• **Extract**

┌──

By Sarah Richardson
After sitting empty for several years, the old Lowell’s Bakery storefront is alive with activity once again, and will reopen as a new bakery and gathering spot: Good Roads Bakehouse. Pittsburgh transplant Daniel Cannon is the owner of the new establishment, and is eager to provide a food option to the community of Frankford that has been missing since Lowell’s closure in 2013.
“I’m extraordinarily fortunate,” says Cannon. “I’m in love with the brightest, most creative woman I know. I have the unending support of my loving parents and my four brothers. And now, I have the great opportunity to do what I love for a living, and to serve real food made with real ingredients to locals and travelers alike.”
Cannon moved to the Greenbrier Valley with his fiancé Karri Roberts just nine months ago, and has been working on his dream to open his own bakery.
“It was a desire to create a life for ourselves that was ours – from homesteading to starting my own business.”
His fiancé’s family is from Nicholas County, so when they decided to move to West Virginia they hunted far and wide to find the perfect spot.
“We like Greenbrier County, we traveled around to a couple different counties around the state, but we love how pretty it is here. The people have been kind and welcoming, and our neighbors have been really great.”
He is renting the space from Lowell Lewis and his wife Pat, the owners of Lowell’s Bakery, and he is operating with their blessing.
“Pat and Lowell have been nothing but kind, welcoming, and helpful for this. We are very pleased to have their support and their willingness to let us use the space,” he said.

└──

• **Stored data**
┌──

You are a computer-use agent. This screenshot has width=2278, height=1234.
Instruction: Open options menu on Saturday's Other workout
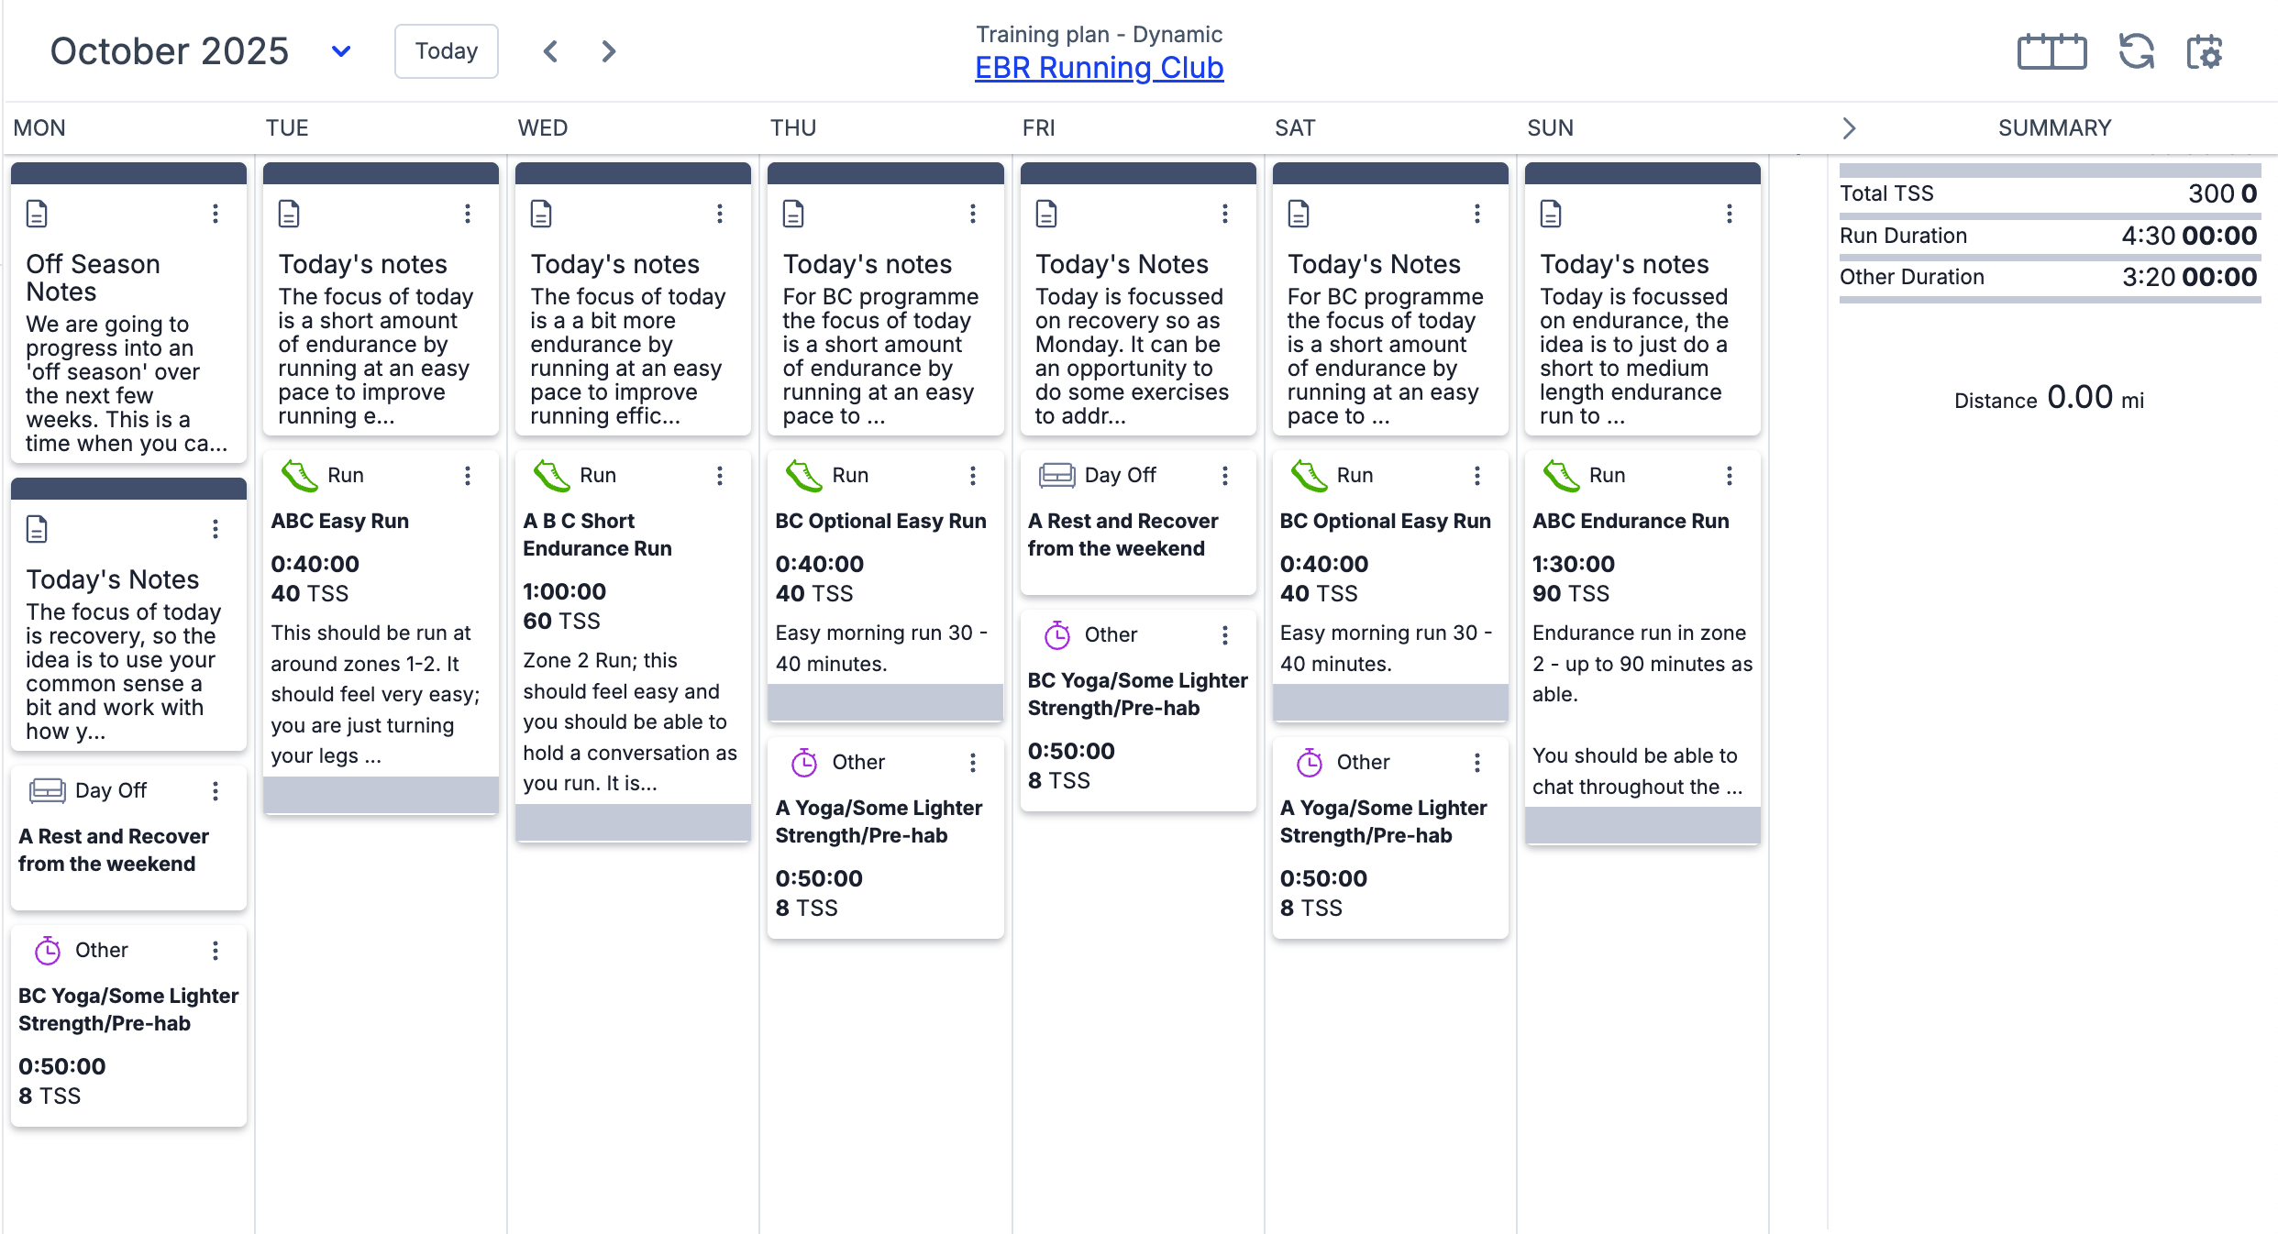tap(1477, 763)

└──

• **Requirement**
In the article about Good Roads Bakehouse, who are the owners of Lowell’s Bakery that Daniel Cannon rents the space from?

• **Exercise response**
Lowell Lewis and his wife Pat.